___ Entries shown ___

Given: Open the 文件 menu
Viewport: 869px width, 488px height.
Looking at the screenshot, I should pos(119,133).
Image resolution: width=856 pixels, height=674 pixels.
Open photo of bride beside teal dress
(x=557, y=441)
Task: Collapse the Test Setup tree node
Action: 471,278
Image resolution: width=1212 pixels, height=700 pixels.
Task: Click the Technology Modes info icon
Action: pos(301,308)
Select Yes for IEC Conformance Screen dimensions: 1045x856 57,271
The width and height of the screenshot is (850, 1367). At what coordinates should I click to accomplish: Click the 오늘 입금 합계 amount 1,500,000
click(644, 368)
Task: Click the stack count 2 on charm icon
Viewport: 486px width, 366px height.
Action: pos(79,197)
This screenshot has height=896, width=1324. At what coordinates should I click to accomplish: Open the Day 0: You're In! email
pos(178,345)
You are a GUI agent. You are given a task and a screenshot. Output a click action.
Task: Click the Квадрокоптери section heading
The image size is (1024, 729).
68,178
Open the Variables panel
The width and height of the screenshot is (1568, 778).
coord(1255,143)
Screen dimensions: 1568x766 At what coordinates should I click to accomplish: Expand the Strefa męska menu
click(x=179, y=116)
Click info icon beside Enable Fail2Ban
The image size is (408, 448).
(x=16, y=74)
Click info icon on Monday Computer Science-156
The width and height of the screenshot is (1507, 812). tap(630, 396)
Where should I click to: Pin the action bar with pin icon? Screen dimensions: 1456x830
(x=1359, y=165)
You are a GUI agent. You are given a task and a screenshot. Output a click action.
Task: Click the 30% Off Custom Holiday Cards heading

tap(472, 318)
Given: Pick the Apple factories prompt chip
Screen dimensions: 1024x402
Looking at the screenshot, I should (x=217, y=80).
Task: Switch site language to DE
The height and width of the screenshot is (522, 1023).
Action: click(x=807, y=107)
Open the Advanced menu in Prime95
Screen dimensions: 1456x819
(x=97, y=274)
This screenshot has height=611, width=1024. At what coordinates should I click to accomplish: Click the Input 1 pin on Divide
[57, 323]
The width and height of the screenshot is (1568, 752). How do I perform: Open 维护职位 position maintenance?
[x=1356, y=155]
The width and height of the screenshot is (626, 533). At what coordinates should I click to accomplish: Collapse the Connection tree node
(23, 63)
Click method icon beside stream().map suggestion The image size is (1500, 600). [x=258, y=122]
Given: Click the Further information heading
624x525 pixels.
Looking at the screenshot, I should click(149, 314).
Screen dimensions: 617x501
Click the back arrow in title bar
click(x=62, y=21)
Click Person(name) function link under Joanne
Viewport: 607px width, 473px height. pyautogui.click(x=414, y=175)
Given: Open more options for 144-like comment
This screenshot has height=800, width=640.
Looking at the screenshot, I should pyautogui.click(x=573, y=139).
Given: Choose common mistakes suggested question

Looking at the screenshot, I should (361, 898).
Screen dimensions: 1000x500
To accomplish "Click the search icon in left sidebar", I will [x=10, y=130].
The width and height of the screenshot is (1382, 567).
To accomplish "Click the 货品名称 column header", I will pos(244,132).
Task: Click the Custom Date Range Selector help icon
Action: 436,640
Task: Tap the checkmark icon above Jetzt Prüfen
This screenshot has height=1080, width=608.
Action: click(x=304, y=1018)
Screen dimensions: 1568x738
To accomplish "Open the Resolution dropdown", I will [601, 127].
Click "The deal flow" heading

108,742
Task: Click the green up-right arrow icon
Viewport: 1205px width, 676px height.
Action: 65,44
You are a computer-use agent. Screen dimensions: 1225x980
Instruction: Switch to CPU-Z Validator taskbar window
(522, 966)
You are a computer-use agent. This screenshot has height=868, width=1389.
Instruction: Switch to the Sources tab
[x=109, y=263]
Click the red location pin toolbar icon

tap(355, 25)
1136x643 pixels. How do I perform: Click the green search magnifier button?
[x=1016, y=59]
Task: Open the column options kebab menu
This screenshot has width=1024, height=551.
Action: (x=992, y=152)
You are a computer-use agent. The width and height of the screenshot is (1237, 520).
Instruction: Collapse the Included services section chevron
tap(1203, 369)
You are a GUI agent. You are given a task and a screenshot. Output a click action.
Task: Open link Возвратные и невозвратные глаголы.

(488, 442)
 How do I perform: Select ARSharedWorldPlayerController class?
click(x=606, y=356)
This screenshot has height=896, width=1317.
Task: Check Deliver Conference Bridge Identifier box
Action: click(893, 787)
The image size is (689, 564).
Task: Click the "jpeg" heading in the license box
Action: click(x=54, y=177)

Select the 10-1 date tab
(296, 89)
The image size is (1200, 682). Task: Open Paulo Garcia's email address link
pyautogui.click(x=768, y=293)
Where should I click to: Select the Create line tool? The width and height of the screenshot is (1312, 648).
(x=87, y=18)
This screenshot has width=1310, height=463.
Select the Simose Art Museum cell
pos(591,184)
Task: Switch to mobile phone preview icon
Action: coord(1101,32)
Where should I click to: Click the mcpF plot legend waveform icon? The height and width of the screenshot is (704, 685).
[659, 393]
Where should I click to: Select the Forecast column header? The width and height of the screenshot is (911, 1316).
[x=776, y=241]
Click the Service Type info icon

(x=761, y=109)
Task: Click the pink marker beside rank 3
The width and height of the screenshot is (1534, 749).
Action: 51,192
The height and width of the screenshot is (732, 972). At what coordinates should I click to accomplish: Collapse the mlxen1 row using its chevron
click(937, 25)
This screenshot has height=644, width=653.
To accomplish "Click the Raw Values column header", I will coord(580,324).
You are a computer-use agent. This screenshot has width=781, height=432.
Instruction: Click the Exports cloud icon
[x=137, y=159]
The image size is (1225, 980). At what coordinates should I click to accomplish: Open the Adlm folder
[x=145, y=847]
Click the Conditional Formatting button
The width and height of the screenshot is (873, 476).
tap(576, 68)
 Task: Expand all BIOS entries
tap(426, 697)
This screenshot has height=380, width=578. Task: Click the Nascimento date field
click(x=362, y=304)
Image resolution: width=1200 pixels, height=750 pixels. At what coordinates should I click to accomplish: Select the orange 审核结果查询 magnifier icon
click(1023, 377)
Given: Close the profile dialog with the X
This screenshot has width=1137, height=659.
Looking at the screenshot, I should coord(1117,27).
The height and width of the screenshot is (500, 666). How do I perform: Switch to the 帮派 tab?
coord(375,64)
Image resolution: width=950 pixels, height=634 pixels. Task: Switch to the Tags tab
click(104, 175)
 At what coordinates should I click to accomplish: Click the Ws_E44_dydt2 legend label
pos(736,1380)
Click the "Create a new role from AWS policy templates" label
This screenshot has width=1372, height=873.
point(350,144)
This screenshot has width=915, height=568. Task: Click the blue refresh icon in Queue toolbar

___

> **Exercise prompt**
Output all entries again exactly; no line may be altered.

> **The answer**
Given: Open the 文件 menu
Viewport: 869px width, 488px height.
Looking at the screenshot, I should pos(119,133).
Image resolution: width=856 pixels, height=674 pixels.
Open photo of bride beside teal dress
(x=557, y=441)
Task: Collapse the Test Setup tree node
Action: 471,278
Image resolution: width=1212 pixels, height=700 pixels.
Task: Click the Technology Modes info icon
Action: pos(301,308)
Select Yes for IEC Conformance Screen dimensions: 1045x856 57,271
The width and height of the screenshot is (850, 1367). At what coordinates should I click to accomplish: Click the 오늘 입금 합계 amount 1,500,000
click(644, 368)
Task: Click the stack count 2 on charm icon
Viewport: 486px width, 366px height.
Action: pos(79,197)
This screenshot has height=896, width=1324. At what coordinates should I click to accomplish: Open the Day 0: You're In! email
pos(178,345)
You are a GUI agent. You are given a task and a screenshot. Output a click action.
Task: Click the Квадрокоптери section heading
The image size is (1024, 729).
68,178
Open the Variables panel
The width and height of the screenshot is (1568, 778).
coord(1255,143)
Screen dimensions: 1568x766 At what coordinates should I click to accomplish: Expand the Strefa męska menu
click(x=179, y=116)
Click info icon beside Enable Fail2Ban
The image size is (408, 448).
(x=16, y=74)
Click info icon on Monday Computer Science-156
The width and height of the screenshot is (1507, 812). tap(630, 396)
Where should I click to: Pin the action bar with pin icon? Screen dimensions: 1456x830
(x=1359, y=165)
You are a GUI agent. You are given a task and a screenshot. Output a click action.
Task: Click the 30% Off Custom Holiday Cards heading

tap(472, 318)
Given: Pick the Apple factories prompt chip
Screen dimensions: 1024x402
Looking at the screenshot, I should (x=217, y=80).
Task: Switch site language to DE
The height and width of the screenshot is (522, 1023).
Action: click(x=807, y=107)
Open the Advanced menu in Prime95
Screen dimensions: 1456x819
(x=97, y=274)
This screenshot has height=611, width=1024. At what coordinates should I click to accomplish: Click the Input 1 pin on Divide
[57, 323]
The width and height of the screenshot is (1568, 752). How do I perform: Open 维护职位 position maintenance?
[x=1356, y=155]
The width and height of the screenshot is (626, 533). At what coordinates should I click to accomplish: Collapse the Connection tree node
(23, 63)
Click method icon beside stream().map suggestion The image size is (1500, 600). [x=258, y=122]
Given: Click the Further information heading
624x525 pixels.
Looking at the screenshot, I should click(149, 314).
Screen dimensions: 617x501
Click the back arrow in title bar
click(x=62, y=21)
Click Person(name) function link under Joanne
Viewport: 607px width, 473px height. pyautogui.click(x=414, y=175)
Given: Open more options for 144-like comment
This screenshot has height=800, width=640.
Looking at the screenshot, I should pyautogui.click(x=573, y=139).
Given: Choose common mistakes suggested question

Looking at the screenshot, I should (361, 898).
Screen dimensions: 1000x500
To accomplish "Click the search icon in left sidebar", I will [x=10, y=130].
The width and height of the screenshot is (1382, 567).
To accomplish "Click the 货品名称 column header", I will pos(244,132).
Task: Click the Custom Date Range Selector help icon
Action: 436,640
Task: Tap the checkmark icon above Jetzt Prüfen
This screenshot has height=1080, width=608.
Action: click(x=304, y=1018)
Screen dimensions: 1568x738
To accomplish "Open the Resolution dropdown", I will [601, 127].
Click "The deal flow" heading

108,742
Task: Click the green up-right arrow icon
Viewport: 1205px width, 676px height.
Action: 65,44
You are a computer-use agent. Screen dimensions: 1225x980
Instruction: Switch to CPU-Z Validator taskbar window
(522, 966)
You are a computer-use agent. This screenshot has height=868, width=1389.
Instruction: Switch to the Sources tab
[x=109, y=263]
Click the red location pin toolbar icon

tap(355, 25)
1136x643 pixels. How do I perform: Click the green search magnifier button?
[x=1016, y=59]
Task: Open the column options kebab menu
This screenshot has width=1024, height=551.
Action: (x=992, y=152)
You are a computer-use agent. The width and height of the screenshot is (1237, 520).
Instruction: Collapse the Included services section chevron
tap(1203, 369)
You are a GUI agent. You are given a task and a screenshot. Output a click action.
Task: Open link Возвратные и невозвратные глаголы.

(488, 442)
 How do I perform: Select ARSharedWorldPlayerController class?
click(x=606, y=356)
This screenshot has height=896, width=1317.
Task: Check Deliver Conference Bridge Identifier box
Action: click(893, 787)
The image size is (689, 564).
Task: Click the "jpeg" heading in the license box
Action: click(x=54, y=177)

Select the 10-1 date tab
(296, 89)
The image size is (1200, 682). Task: Open Paulo Garcia's email address link
pyautogui.click(x=768, y=293)
Where should I click to: Select the Create line tool? The width and height of the screenshot is (1312, 648).
(x=87, y=18)
This screenshot has width=1310, height=463.
Select the Simose Art Museum cell
pos(591,184)
Task: Switch to mobile phone preview icon
Action: coord(1101,32)
Where should I click to: Click the mcpF plot legend waveform icon? The height and width of the screenshot is (704, 685).
[659, 393]
Where should I click to: Select the Forecast column header? The width and height of the screenshot is (911, 1316).
[x=776, y=241]
Click the Service Type info icon

(x=761, y=109)
Task: Click the pink marker beside rank 3
The width and height of the screenshot is (1534, 749).
Action: 51,192
The height and width of the screenshot is (732, 972). At what coordinates should I click to accomplish: Collapse the mlxen1 row using its chevron
click(937, 25)
This screenshot has height=644, width=653.
To accomplish "Click the Raw Values column header", I will coord(580,324).
You are a computer-use agent. This screenshot has width=781, height=432.
Instruction: Click the Exports cloud icon
[x=137, y=159]
The image size is (1225, 980). At what coordinates should I click to accomplish: Open the Adlm folder
[x=145, y=847]
Click the Conditional Formatting button
The width and height of the screenshot is (873, 476).
tap(576, 68)
 Task: Expand all BIOS entries
tap(426, 697)
This screenshot has height=380, width=578. Task: Click the Nascimento date field
click(x=362, y=304)
Image resolution: width=1200 pixels, height=750 pixels. At what coordinates should I click to accomplish: Select the orange 审核结果查询 magnifier icon
click(1023, 377)
Given: Close the profile dialog with the X
This screenshot has width=1137, height=659.
Looking at the screenshot, I should coord(1117,27).
The height and width of the screenshot is (500, 666). How do I perform: Switch to the 帮派 tab?
coord(375,64)
Image resolution: width=950 pixels, height=634 pixels. Task: Switch to the Tags tab
click(104, 175)
 At what coordinates should I click to accomplish: Click the Ws_E44_dydt2 legend label
pos(736,1380)
Click the "Create a new role from AWS policy templates" label
This screenshot has width=1372, height=873.
point(350,144)
This screenshot has width=915, height=568. Task: Click the blue refresh icon in Queue toolbar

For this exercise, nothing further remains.